Apple’s progress towards a $1,000 share price may yet go pear-shaped
New iPhones and iPads have everyone excited about Apple’s prospects, but pushing into China and into the TV market won’t be problem-free
Could Apple become the world’s first $1 trillion company? At last week’s closing share price of $633, Apple is now worth a whopping $590bn, but two leading Wall Street tech analysts believe the recent stellar rise of the iGiant is just the beginning.
Brian White of Topeka Capital Markets was first off the mark, putting a 12-month target of $1,001 on Apple’s shares. To put that into context, the share price stood at around $370 when the company launched the iPhone 4S last October. Then came analyst Gene Munster of Piper Jaffray, who also forecast that the shares would break through $1,000, albeit a year later in 2014.
The iPhone 4S and the new iPad – 3m of which were sold in its first weekend, in mid-March – have been behind recent growth, along with the company’s long-awaited promise to pay a dividend.
The current wave of optimism has been inspired by the prospect of further innovation, and opportunities to attract Apple aficionados in newer markets, especially China.
New versions of the iPhone are expected this year and next, with new iPads to follow. Apple is also likely to make further moves into the television market, possibly allowing customers access to their music, films and apps through a TV set in their living room. White reckons this could become a $100bn market for the company.
As for China, he reckons 230 million people in the country could have access to 3G wireless networks by the end of the year, creating a huge potential market for the iPhone.
Apple is also cash rich, with around $100bn in deposits around the world, despite planning to pay $10bn a year in dividends. But a $1,000 share price is far from guaranteed. There are risks. If and when Apple does launch its TV product, it is likely to display all the company’s famous innovation and design ingenuity. But TV is a truly cut-throat market, and its product will have to be very special to make its mark.

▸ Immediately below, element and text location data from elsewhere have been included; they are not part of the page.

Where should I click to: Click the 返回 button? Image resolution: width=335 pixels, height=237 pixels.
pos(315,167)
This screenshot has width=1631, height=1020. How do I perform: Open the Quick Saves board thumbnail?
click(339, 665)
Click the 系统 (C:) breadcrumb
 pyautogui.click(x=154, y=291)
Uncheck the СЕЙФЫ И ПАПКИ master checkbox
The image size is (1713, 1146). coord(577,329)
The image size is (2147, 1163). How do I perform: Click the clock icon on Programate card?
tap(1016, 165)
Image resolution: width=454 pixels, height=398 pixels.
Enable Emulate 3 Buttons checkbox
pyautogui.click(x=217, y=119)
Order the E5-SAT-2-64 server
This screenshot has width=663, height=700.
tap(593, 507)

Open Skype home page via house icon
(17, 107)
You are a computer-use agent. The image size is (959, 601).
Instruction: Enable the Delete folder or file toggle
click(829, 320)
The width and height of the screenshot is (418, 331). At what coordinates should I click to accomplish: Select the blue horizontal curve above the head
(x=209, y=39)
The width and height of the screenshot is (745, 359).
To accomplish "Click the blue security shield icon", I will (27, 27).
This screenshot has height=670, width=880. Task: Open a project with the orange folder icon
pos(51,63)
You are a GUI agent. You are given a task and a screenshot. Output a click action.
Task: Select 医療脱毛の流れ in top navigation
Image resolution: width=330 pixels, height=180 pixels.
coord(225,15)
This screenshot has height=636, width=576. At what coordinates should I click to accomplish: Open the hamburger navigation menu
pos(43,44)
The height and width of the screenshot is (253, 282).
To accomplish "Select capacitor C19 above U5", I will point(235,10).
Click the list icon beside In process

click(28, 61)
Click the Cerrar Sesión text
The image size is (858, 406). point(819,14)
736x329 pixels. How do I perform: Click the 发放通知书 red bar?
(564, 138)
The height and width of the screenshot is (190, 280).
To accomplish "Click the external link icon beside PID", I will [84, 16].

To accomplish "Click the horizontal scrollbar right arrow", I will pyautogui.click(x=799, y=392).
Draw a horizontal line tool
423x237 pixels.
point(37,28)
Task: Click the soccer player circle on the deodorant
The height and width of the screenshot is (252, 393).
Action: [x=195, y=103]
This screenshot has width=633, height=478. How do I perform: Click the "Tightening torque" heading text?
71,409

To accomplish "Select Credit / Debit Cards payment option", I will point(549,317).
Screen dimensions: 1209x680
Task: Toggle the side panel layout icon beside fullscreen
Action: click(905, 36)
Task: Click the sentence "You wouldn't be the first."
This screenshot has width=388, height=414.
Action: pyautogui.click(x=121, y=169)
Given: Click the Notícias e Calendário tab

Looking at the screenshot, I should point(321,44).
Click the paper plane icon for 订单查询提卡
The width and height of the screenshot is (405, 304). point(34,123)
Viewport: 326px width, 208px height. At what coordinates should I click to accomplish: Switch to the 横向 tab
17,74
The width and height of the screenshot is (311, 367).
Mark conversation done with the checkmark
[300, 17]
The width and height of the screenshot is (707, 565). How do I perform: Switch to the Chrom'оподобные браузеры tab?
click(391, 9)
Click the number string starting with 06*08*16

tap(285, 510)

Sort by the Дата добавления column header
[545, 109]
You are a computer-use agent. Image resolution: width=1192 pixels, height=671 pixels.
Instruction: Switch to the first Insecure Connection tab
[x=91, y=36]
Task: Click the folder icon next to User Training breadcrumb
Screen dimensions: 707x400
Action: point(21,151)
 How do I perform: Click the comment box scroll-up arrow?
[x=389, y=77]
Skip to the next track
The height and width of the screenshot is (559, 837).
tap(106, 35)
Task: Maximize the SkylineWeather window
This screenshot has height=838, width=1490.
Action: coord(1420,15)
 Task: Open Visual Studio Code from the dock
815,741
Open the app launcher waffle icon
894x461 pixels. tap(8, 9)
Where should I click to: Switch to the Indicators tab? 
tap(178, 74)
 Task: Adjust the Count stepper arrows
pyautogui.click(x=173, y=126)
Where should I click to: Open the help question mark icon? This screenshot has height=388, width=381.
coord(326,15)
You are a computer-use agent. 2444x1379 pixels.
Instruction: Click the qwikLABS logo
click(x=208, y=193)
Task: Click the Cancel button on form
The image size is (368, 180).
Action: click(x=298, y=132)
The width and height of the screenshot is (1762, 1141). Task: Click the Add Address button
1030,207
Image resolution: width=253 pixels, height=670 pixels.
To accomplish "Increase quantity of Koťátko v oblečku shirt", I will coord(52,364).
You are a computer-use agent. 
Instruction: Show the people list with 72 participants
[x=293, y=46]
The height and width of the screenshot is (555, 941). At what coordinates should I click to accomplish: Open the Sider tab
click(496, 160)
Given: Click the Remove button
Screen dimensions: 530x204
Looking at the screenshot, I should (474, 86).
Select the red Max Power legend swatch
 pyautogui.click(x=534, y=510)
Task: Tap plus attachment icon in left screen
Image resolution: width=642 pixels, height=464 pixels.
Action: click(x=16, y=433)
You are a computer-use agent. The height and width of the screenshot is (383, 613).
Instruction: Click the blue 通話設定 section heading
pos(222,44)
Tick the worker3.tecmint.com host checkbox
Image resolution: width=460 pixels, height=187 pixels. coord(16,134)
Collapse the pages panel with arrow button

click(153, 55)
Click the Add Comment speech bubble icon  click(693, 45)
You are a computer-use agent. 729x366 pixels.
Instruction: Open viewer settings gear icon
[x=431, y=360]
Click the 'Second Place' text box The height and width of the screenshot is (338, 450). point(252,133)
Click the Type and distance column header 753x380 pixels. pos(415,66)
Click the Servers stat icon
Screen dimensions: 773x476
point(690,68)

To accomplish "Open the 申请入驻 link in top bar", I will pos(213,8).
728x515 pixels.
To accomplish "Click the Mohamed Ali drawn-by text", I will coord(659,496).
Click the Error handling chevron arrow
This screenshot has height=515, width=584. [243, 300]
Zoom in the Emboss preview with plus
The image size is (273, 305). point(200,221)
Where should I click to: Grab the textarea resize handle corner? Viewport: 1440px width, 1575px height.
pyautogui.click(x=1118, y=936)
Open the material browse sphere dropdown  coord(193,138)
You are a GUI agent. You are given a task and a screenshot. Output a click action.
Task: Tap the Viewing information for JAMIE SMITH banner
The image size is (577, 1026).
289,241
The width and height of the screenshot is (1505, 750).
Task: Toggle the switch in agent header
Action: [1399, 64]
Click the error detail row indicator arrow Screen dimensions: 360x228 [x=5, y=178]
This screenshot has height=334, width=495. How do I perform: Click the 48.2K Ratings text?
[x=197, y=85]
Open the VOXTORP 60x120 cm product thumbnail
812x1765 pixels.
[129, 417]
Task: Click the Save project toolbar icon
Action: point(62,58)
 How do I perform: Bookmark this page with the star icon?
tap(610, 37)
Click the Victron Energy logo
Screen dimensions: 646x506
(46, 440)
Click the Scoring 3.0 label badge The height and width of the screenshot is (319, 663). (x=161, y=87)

And its push into China is not without problems already. The company is in dispute with bankrupt Chinese electronics business Proview, which claims to own the iPad trademark in 10 countries, including China. A court case continues, with Proview trying to get Apple banned from selling the iPad in China.
Then there are the much publicised concerns about conditions at the Chinese factories of one of its suppliers, Foxconn.
And it is always worth bearing in mind that the moment when companies seem almost untouchable is often the time they also start to believe their own publicity and make mistakes. That hasn’t happened to Apple yet, but the risk must surely be there.